> [Complete the following]
1. List the edge cases that the Gemini server text says a pure CGI architecture makes challenging to implement.
2. Reproduce the part of the Gemini server text between "Current hosting" and "the internal :1965.", inclusive.
3. Take the Gemini server text further, starting after its last sentence.

> [Quoted passage]
Originally, I intended to build yet-another-CGI-based Gemini server; however, pure CGI architecture makes it challenging to implement edge cases such as forced buffering, streaming, and shared states between simultaneous clients (without a database). As a result, I settled on a registry system for independent apps to attach to different sub-domains which are tied together through a shared server, abstracting away transit and TLS. The principle example of this edge-case Gemini app is the blocking-state chess server. In addition, there is a component which allows for recursive static .gmi file hosting from a specified directory.

This hybrid structure of registry + static files, although less elegant than a pure static or true CGI approach, makes it easy for me to build experimental features and host any type of Gemini application in a single capsule. As a reference to this somewhat haphazard design, I am dubbing my server "EGGS":

███████╗ ██████╗  ██████╗ ███████╗
██╔════╝██╔════╝ ██╔════╝ ██╔════╝
█████╗  ██║  ███╗██║  ███╗███████╗
██╔══╝  ██║   ██║██║   ██║╚════██║
███████╗╚██████╔╝╚██████╔╝███████║
╚══════╝ ╚═════╝  ╚═════╝ ╚══════╝

  echo.ls Gemini gateway server

Current hosting

For ease, I wrapped the project as a Docker image and am hosting it currently on Railway which automatically handles CI/CD, allowing me to focus on the aspects of the project which appeal the most to me. However, Railway does not support arbitrary external ports. In particular, this means that I cannot simply map [my domain]:1965 to the internal :1965.

> [Source information]
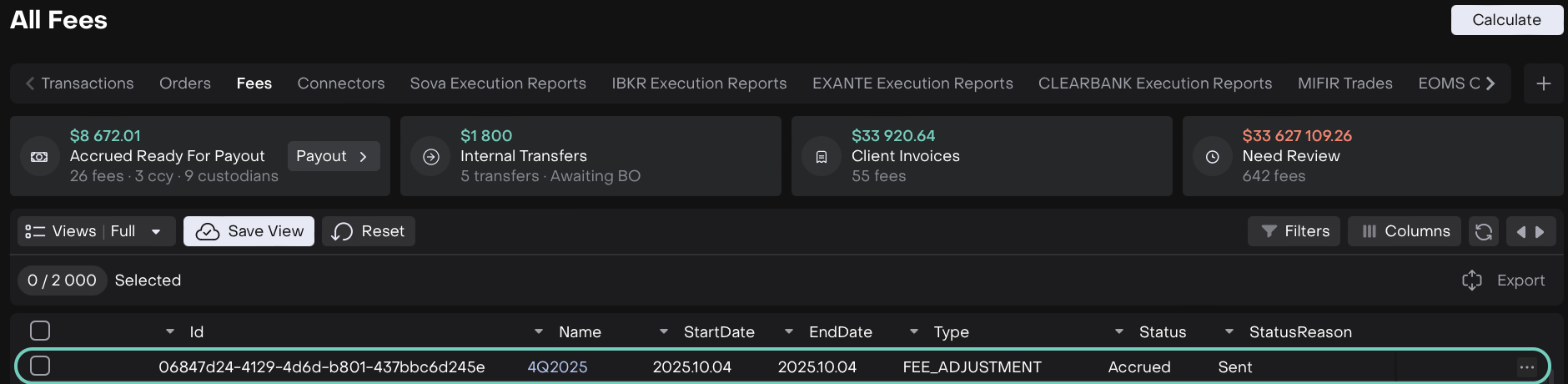Open the row actions three-dot menu
The image size is (1568, 384).
pyautogui.click(x=1526, y=367)
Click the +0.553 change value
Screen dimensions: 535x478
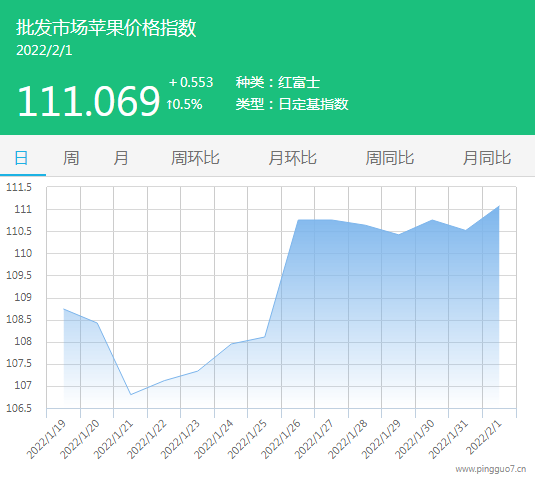pyautogui.click(x=191, y=82)
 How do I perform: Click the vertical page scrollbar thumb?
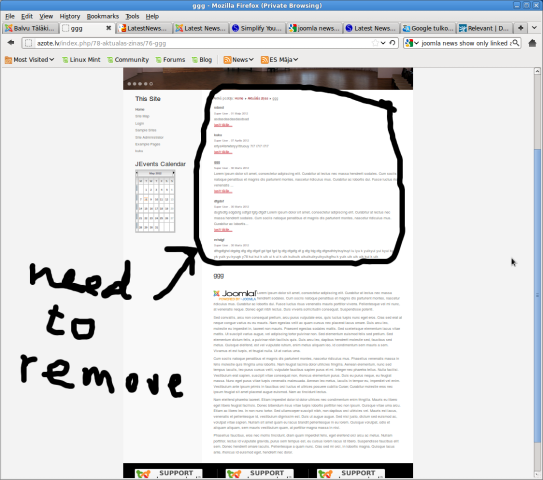537,295
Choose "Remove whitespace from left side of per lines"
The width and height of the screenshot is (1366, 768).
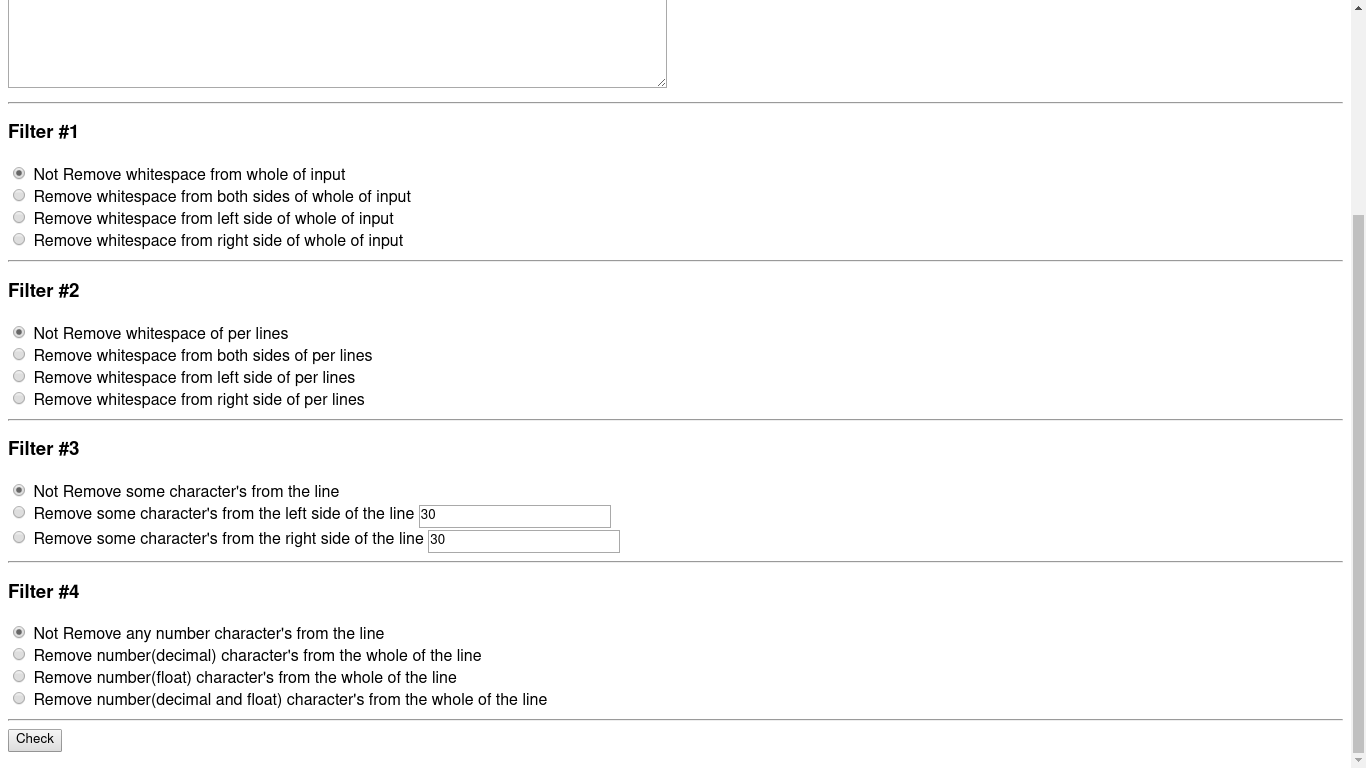pos(19,376)
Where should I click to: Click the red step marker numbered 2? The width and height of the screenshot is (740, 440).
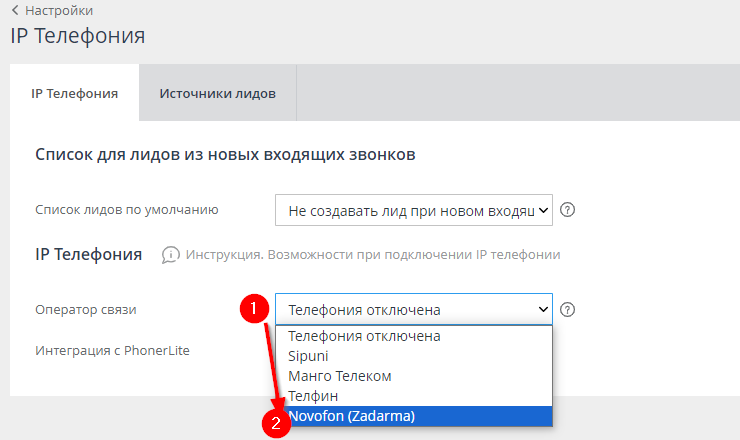tap(275, 423)
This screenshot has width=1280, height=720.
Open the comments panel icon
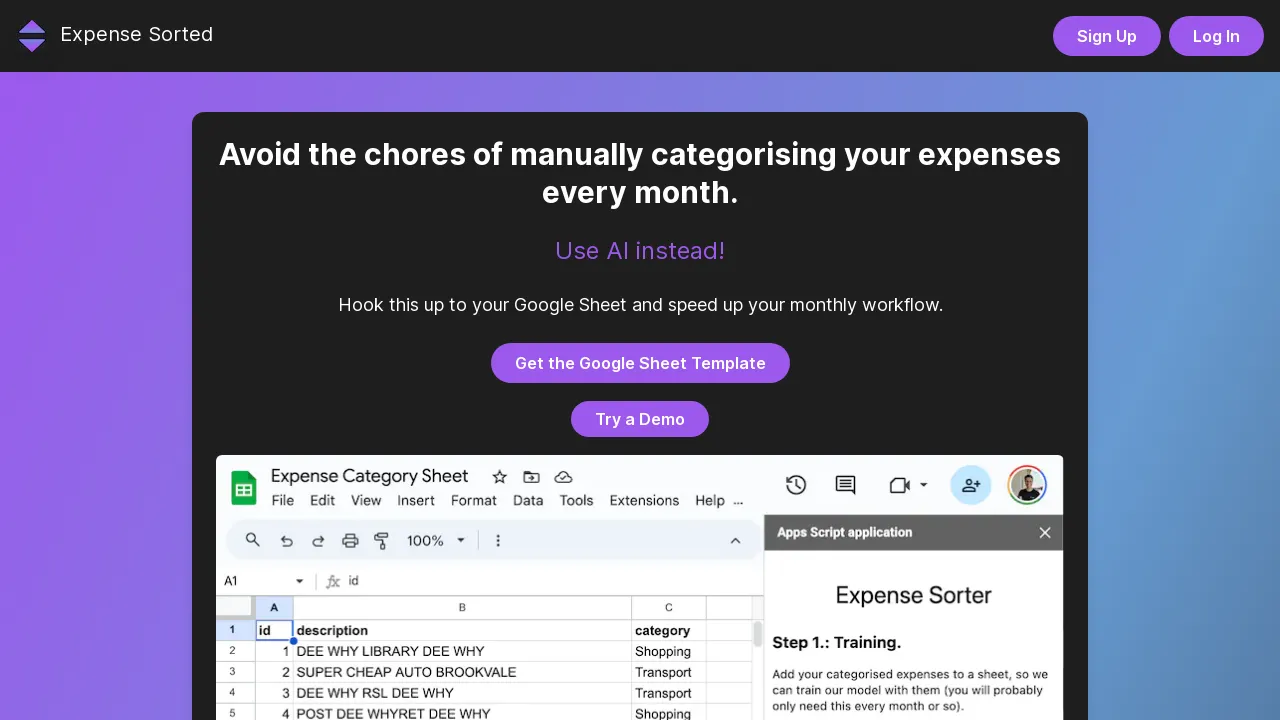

> [Solved tasks]
1.
- forced buffering
- streaming
- shared states between simultaneous clients (without a database)

2.
Current hosting

For ease, I wrapped the project as a Docker image and am hosting it currently on Railway which automatically handles CI/CD, allowing me to focus on the aspects of the project which appeal the most to me. However, Railway does not support arbitrary external ports. In particular, this means that I cannot simply map [my domain]:1965 to the internal :1965.

3.
The next best option (which I am currently using), is to enable Railway's TCP proxy service. This provides me with a proxy domain and port (in my case, that is switchyard.proxy.rlwy.net:51454) which will be mapped to my project's port :1965. Using simple DNS, I can make the access URL a bit little nicer, which is how I arrive at [my domain]:51454.

As a final wrinkle, the root of my domain (echo.ls) is already allocated to a different Railway service to host my website on the WWW and Railway prevents me from using an identical FQDN for multiple services, even when the ports would not conflict; this is why I chose a subdomain name: gemini.

This slightly convoluted mess is how I arrived at the not-ideal gemini://gemini.echo.ls:51454. However, for ease of use and low cost (Railway estimates a usage of $0.07/month for this service!), it's hard to justify switching to a VPS… at least not yet.

Future developments for this project are definitely possible, in particular, I would like to eventually add a matchmaking system/queue so that players do not need to ever coordinate outside of the Gemini network, but the actual implementation is largely uninteresting to me at the moment so no guarantees for updates in the near future.